• Your objective: In the records below, find the line containing "You are a computer-use" and return it together with every later line, exactly as written; pictures are to be omitted.

• Information shown:
----------

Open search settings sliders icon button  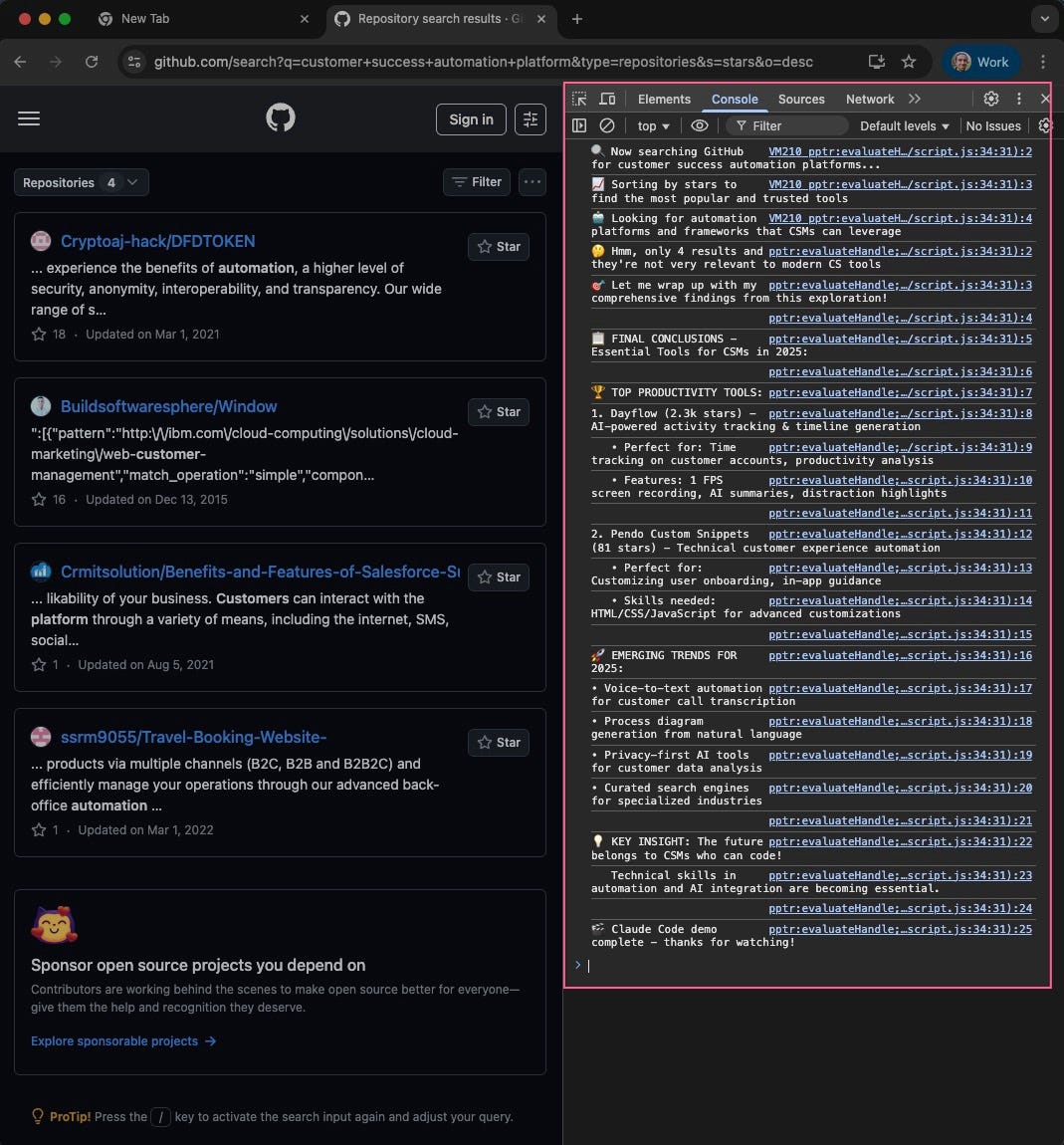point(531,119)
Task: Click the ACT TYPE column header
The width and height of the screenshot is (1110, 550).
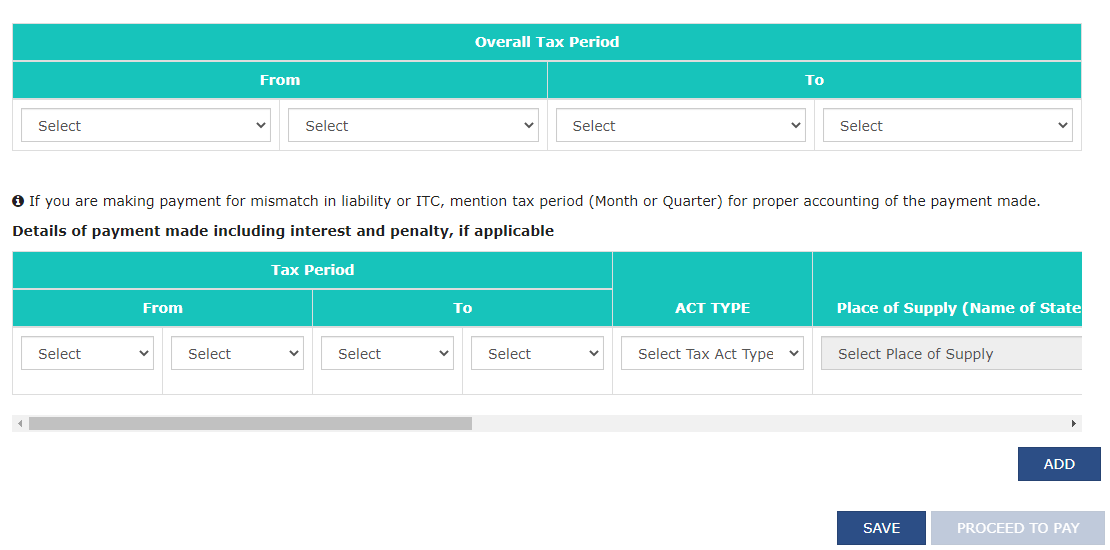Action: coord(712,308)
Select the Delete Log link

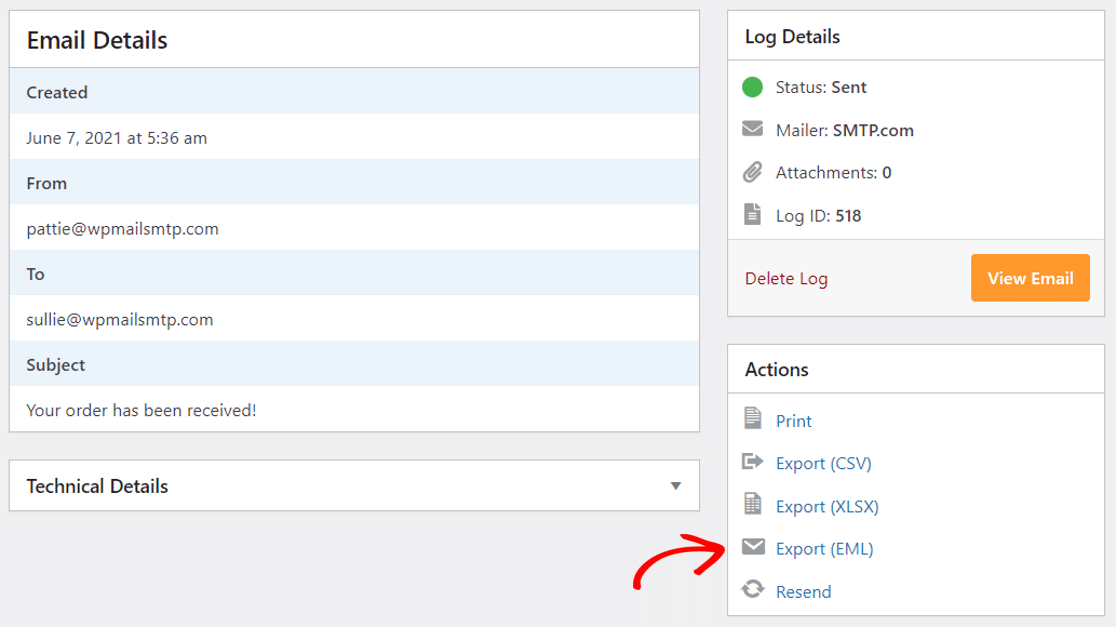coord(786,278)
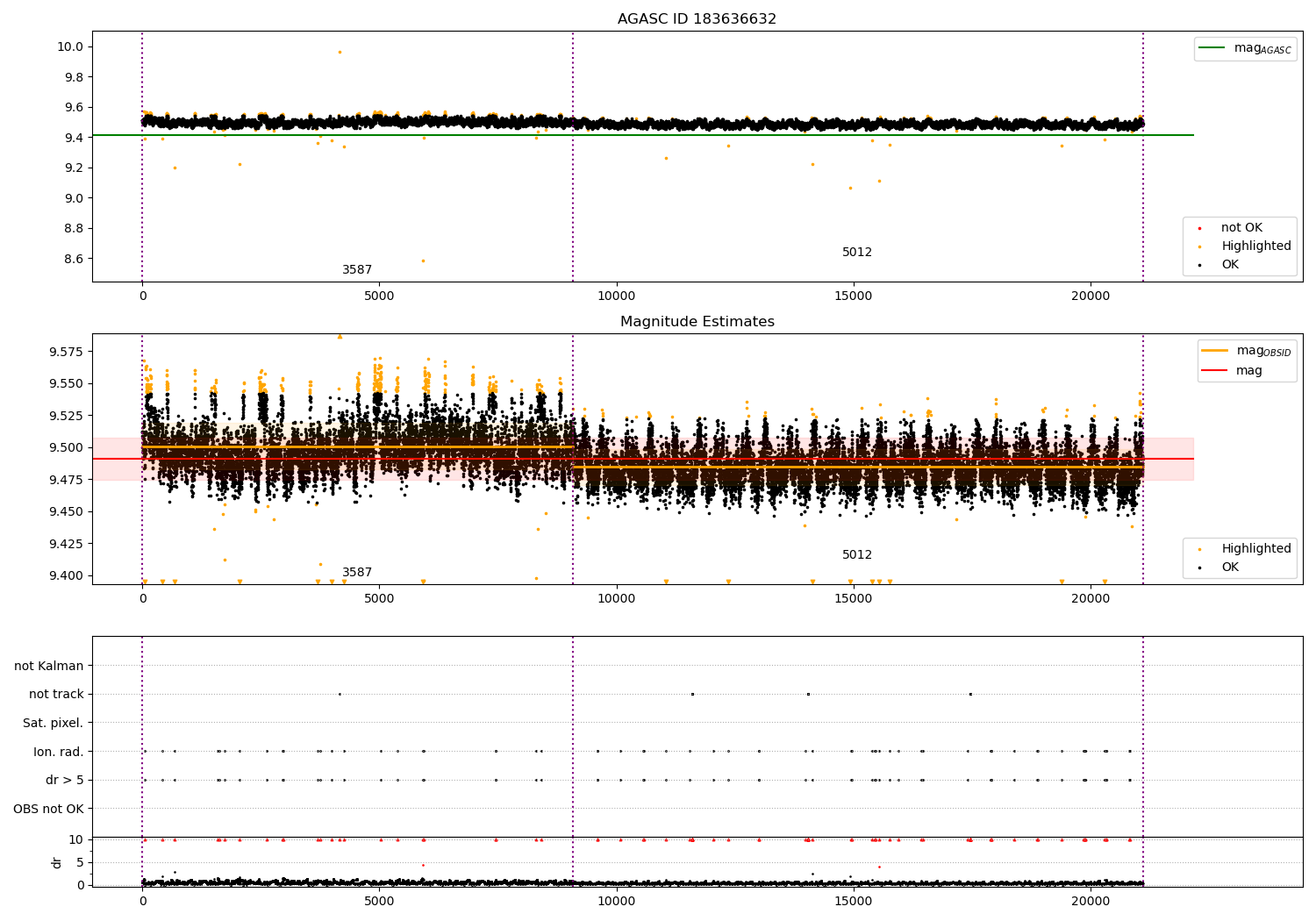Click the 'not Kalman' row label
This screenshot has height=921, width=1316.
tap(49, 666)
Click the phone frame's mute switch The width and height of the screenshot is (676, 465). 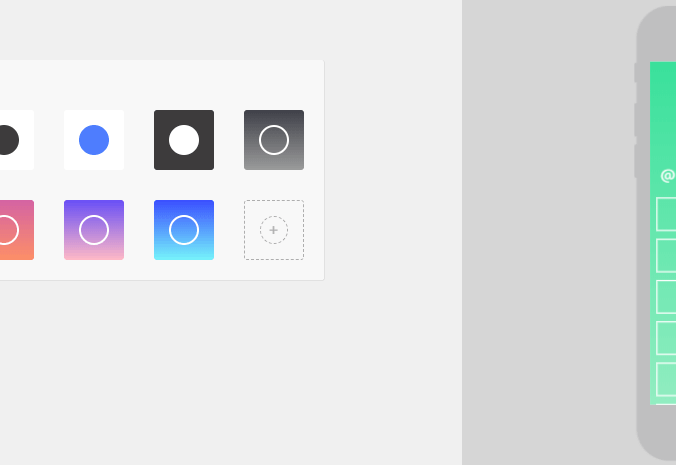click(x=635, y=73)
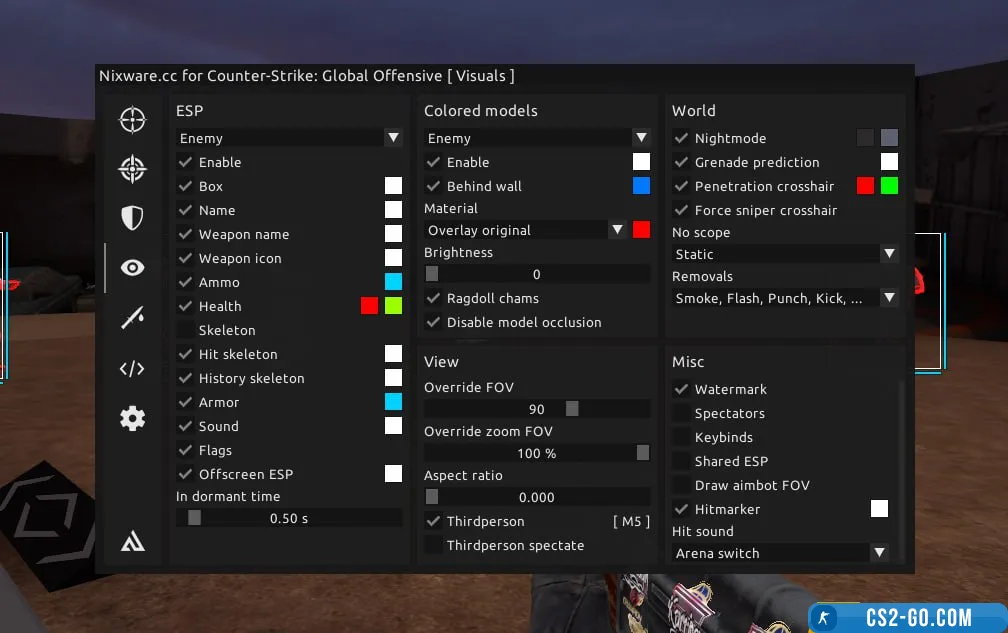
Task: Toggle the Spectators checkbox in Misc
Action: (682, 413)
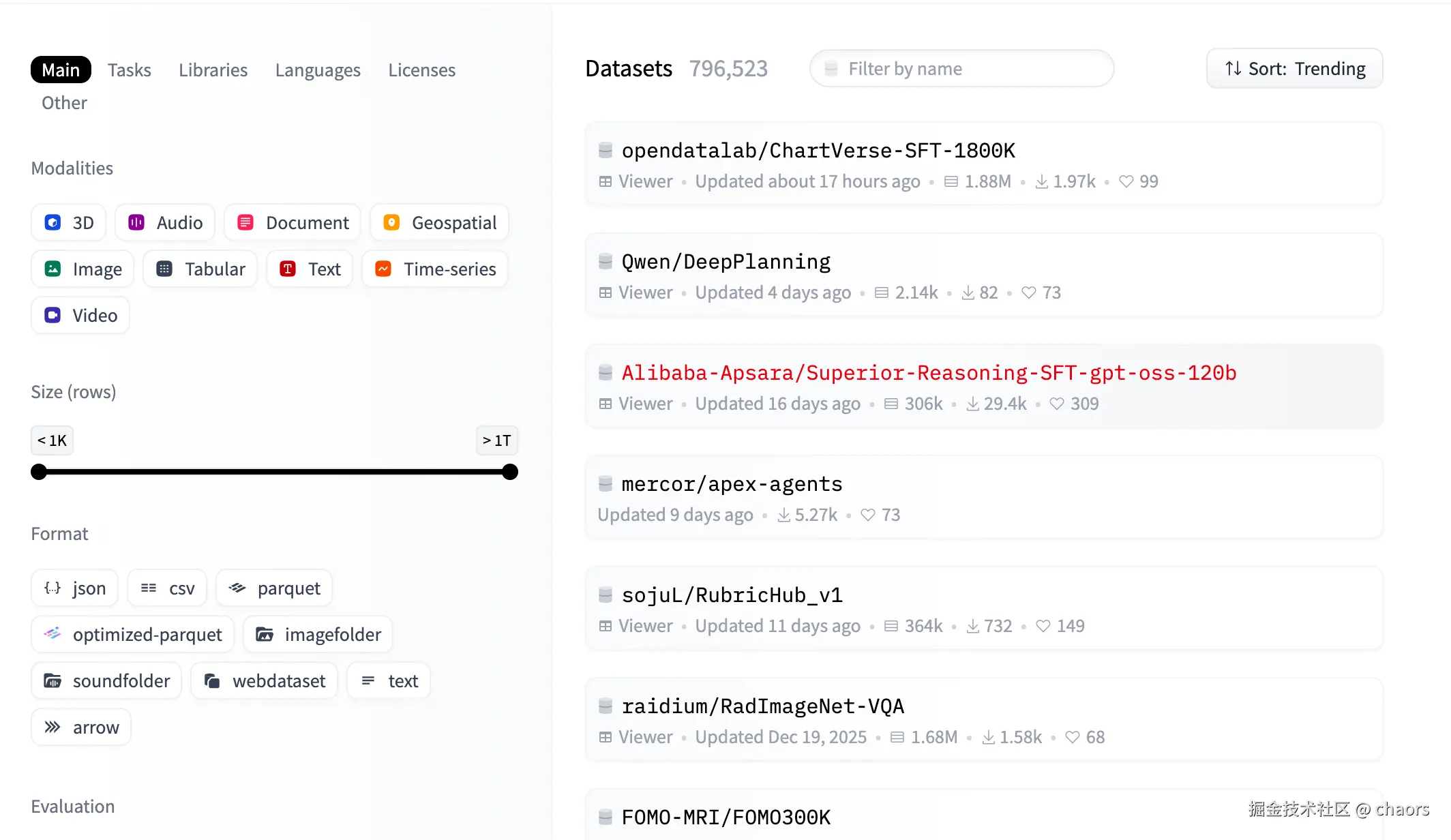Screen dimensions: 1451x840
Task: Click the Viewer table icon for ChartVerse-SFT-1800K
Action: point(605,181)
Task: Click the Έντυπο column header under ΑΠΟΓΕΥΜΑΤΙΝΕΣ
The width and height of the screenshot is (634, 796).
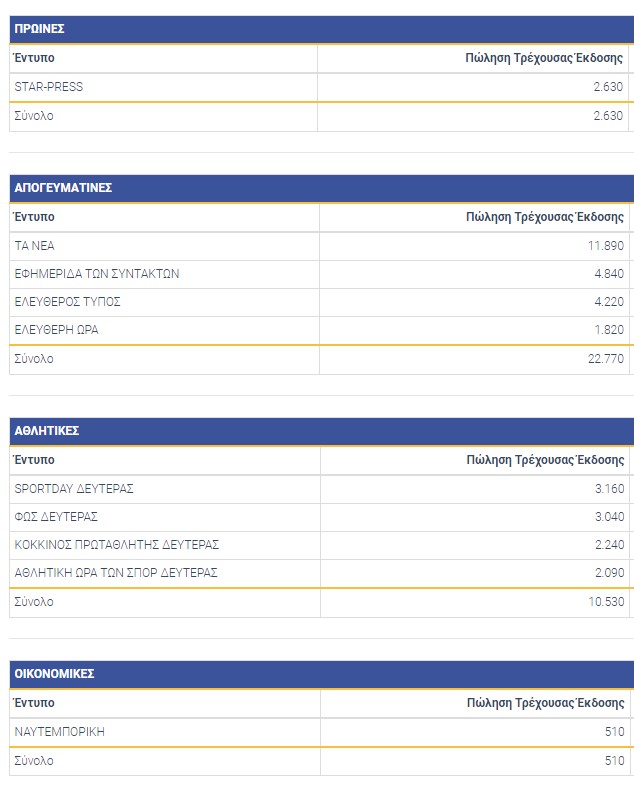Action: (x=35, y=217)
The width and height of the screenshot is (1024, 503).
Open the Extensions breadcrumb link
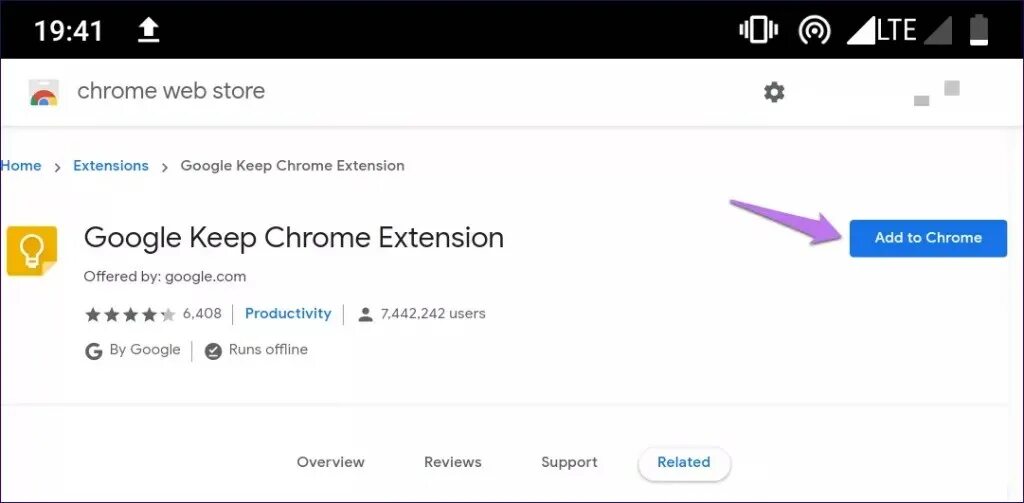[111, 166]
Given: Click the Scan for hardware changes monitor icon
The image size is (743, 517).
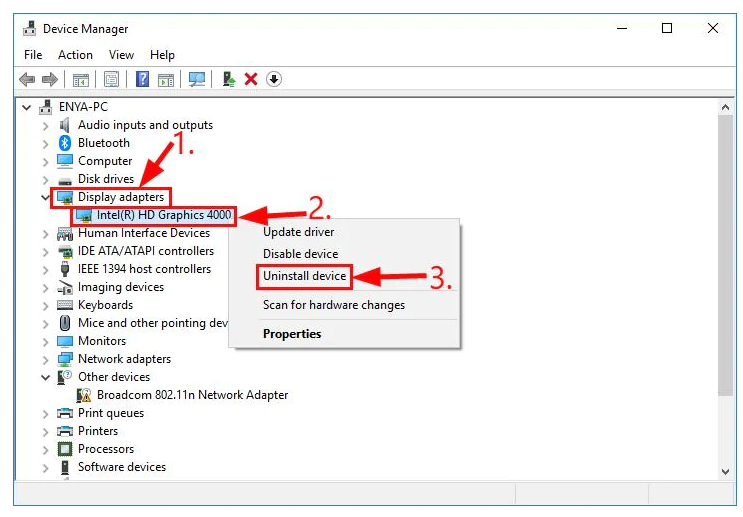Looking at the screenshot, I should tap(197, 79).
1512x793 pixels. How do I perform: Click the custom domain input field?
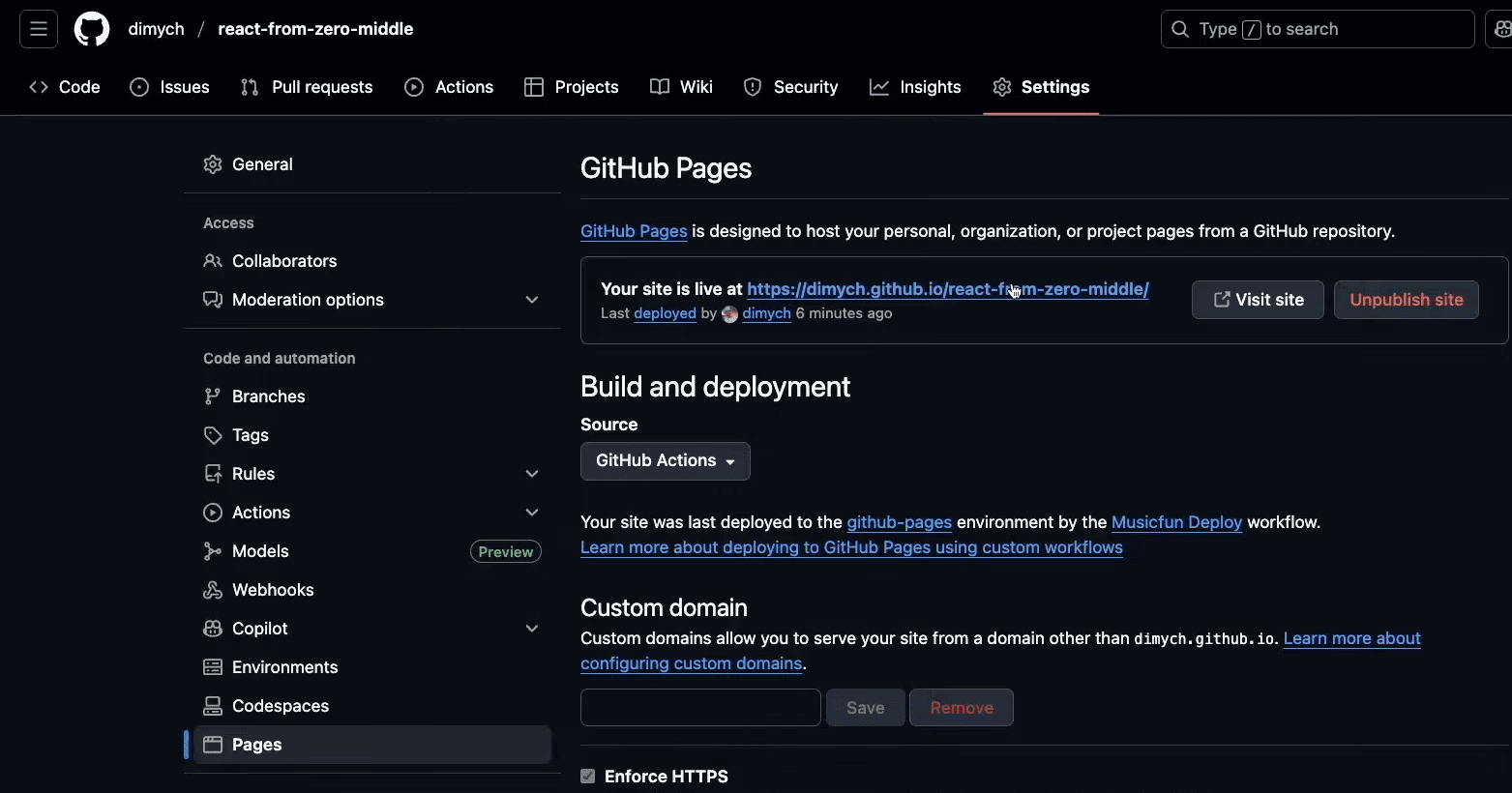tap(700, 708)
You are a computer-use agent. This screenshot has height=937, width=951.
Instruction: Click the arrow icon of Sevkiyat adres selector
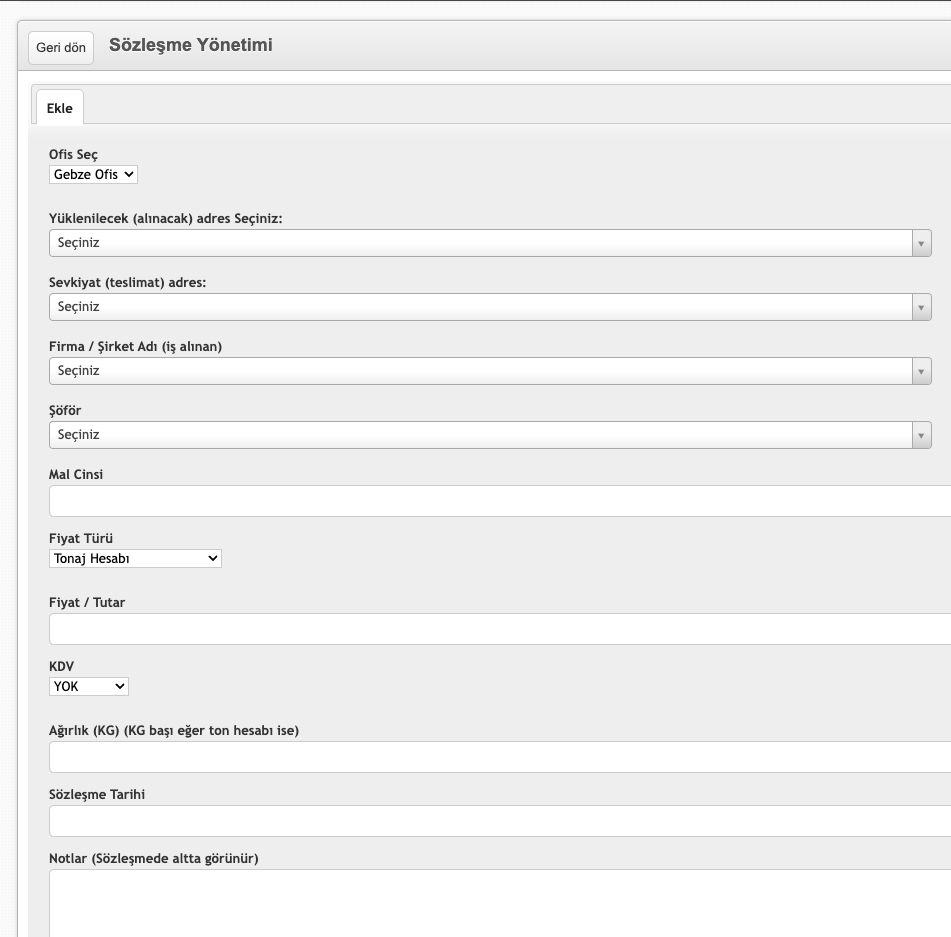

----------

• Solution for this exercise:
You are a computer-use agent. This screenshot has height=937, width=951.
Instruction: Click the arrow icon of Sevkiyat adres selector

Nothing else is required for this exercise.